Amplified in breast cancer 1 promotes colorectal cancer progression through enhancing Notch signaling

Aberrant activation of Notch signaling plays an essential role in colorectal cancer (CRC) progression. Amplified in breast cancer 1 (AIB1), also known as SRC-3 or NCOA3 is a transcriptional coactivator that promotes cancer cell proliferation and invasiveness. However AIB1 implication in CRC progression through enhancing Notch signaling is unknown. In this study we found that several CRC cell lines expressed high levels of AIB1, and knockdown of AIB1 decreased cell proliferation, colony formation and tumorigenesis of these CRC cells.

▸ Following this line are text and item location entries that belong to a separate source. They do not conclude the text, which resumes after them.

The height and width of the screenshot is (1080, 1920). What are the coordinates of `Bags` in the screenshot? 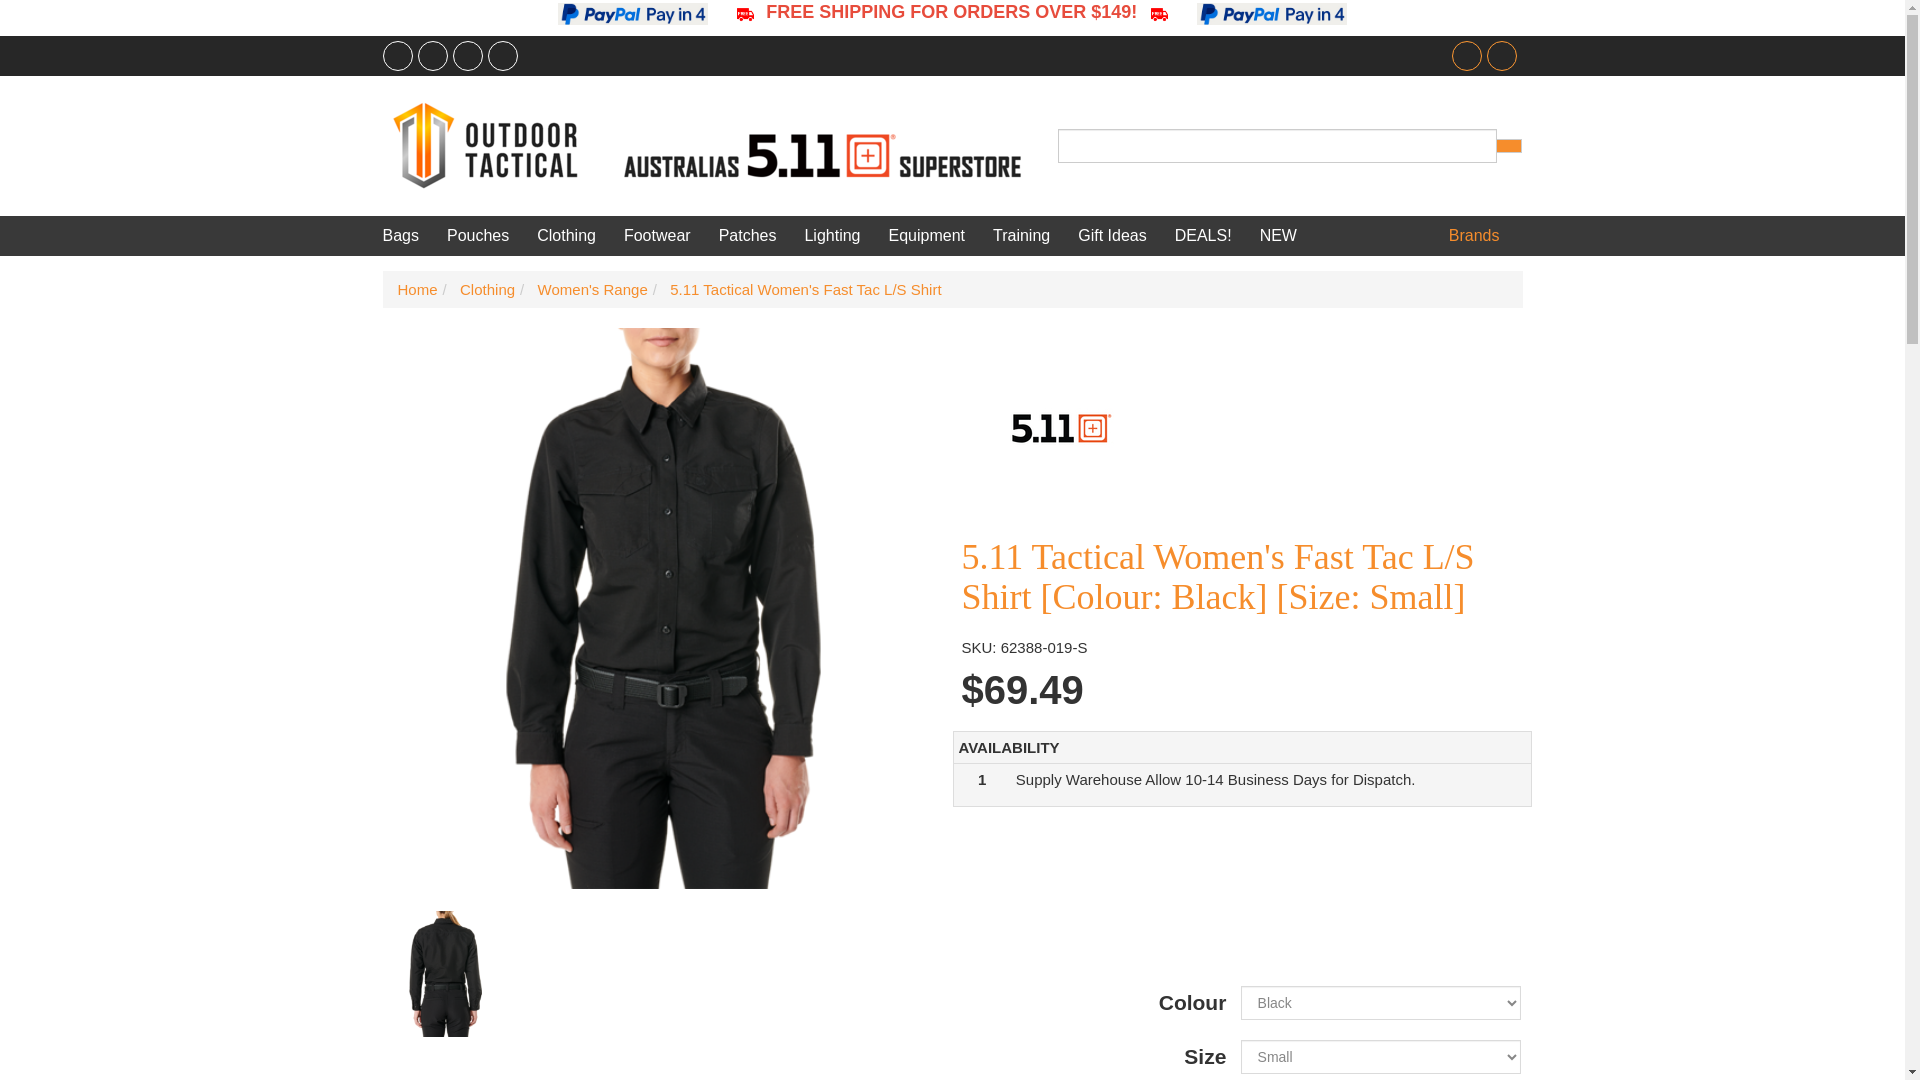 It's located at (407, 236).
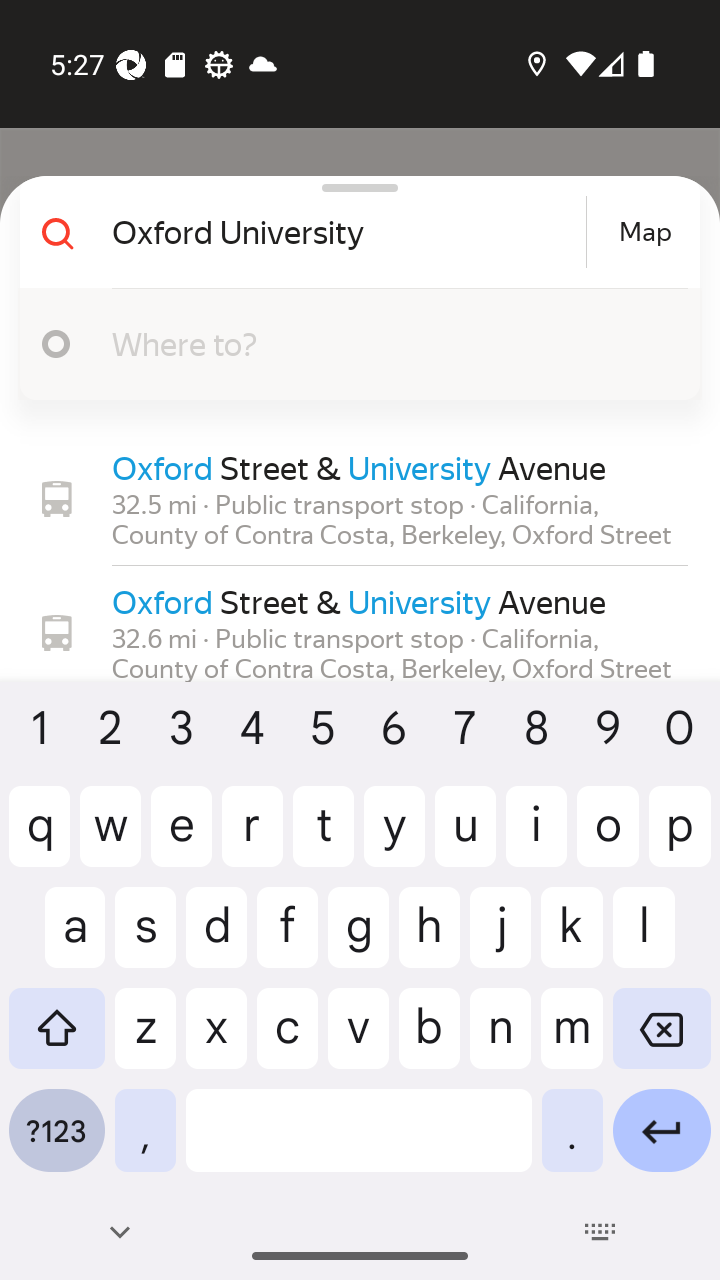 This screenshot has width=720, height=1280. What do you see at coordinates (352, 344) in the screenshot?
I see `Where to?` at bounding box center [352, 344].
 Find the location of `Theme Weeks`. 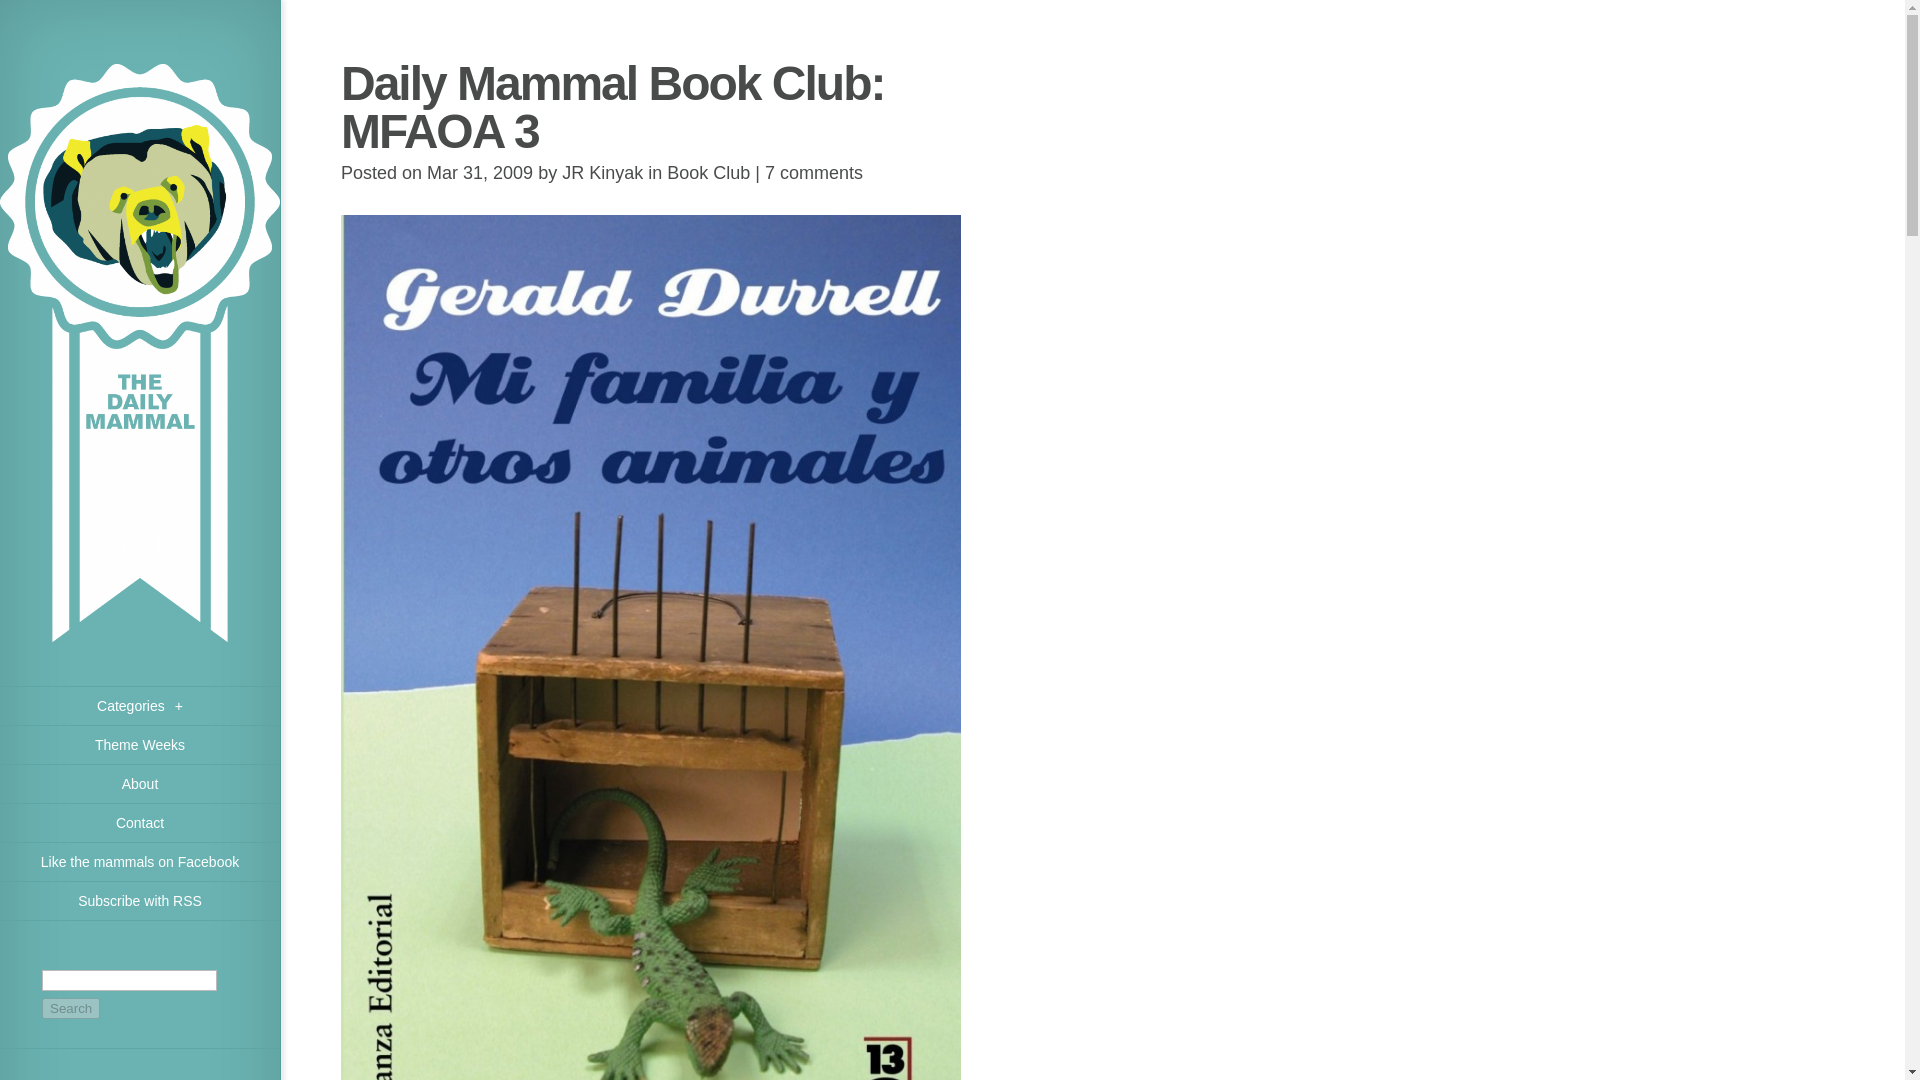

Theme Weeks is located at coordinates (140, 744).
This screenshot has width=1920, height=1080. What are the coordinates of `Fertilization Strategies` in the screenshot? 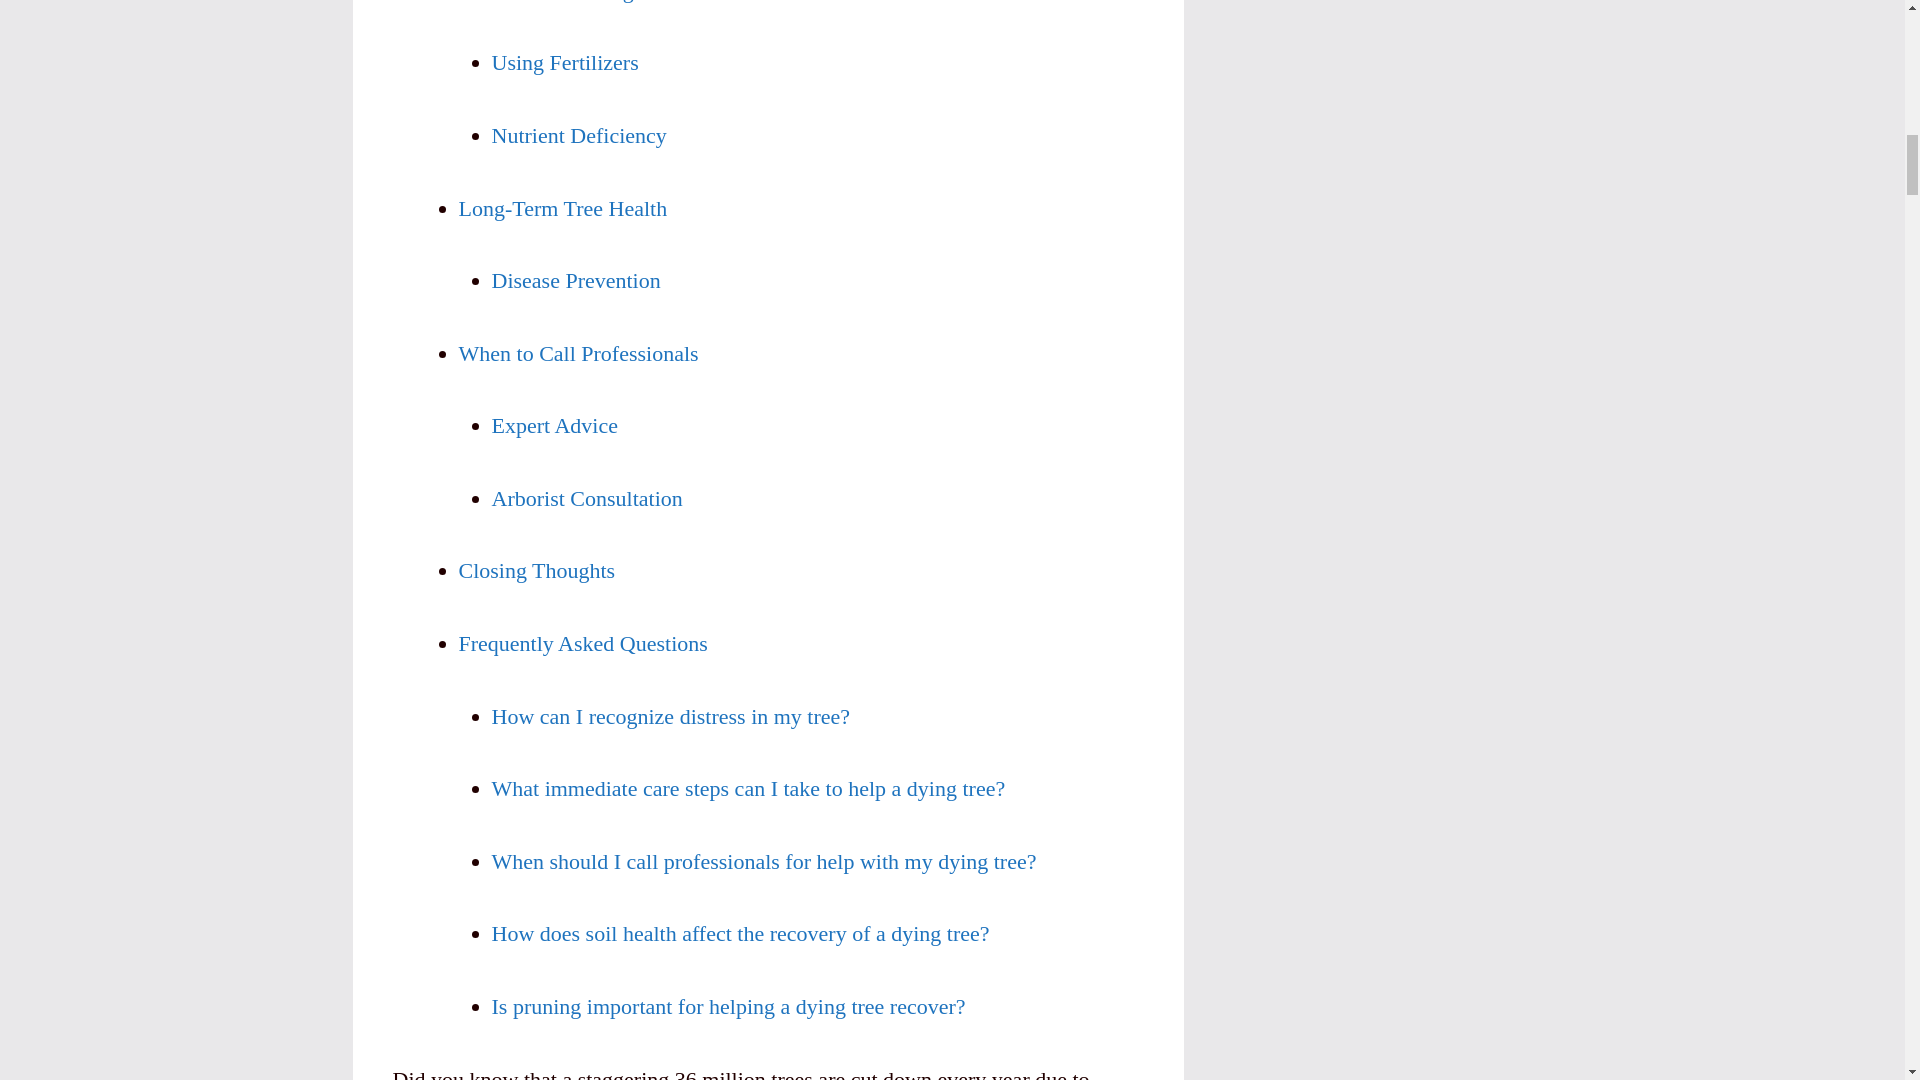 It's located at (558, 2).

Specifically, knockdown of AIB1 inhibited cell cycle progression at G1 phase by decreasing the mRNA levels of Cyclin A2, Cyclin B1, Cyclin E2 and Hes1. Furthermore, AIB1 interacted with Notch intracellular domain (NICD) and Mastermind-like 1 (MAMAL1) and was recruited to the Hes1 promoter to enhance Notch signaling. Downregulation of AIB1 also decreased CRC cell invasiveness in vitro and lung metastasis in vivo. Besides that, knockout of AIB1 in mice inhibited colon carcinogenesis induced by AOM/DSS treatment. The mRNA levels of Cyclin B1 and Hes5 were downregulated, but p27, ATOH1, and MUC2 were upregulated in the colon tumors from AIB1-deficient mice compared with those from wild-type mice. Thus our results signify the importance of AIB1 in CRC and demonstrate that AIB1 promotes CRC progression at least in part through enhancing Notch signaling, suggesting that AIB1 is a potential molecular target for CRC treatment.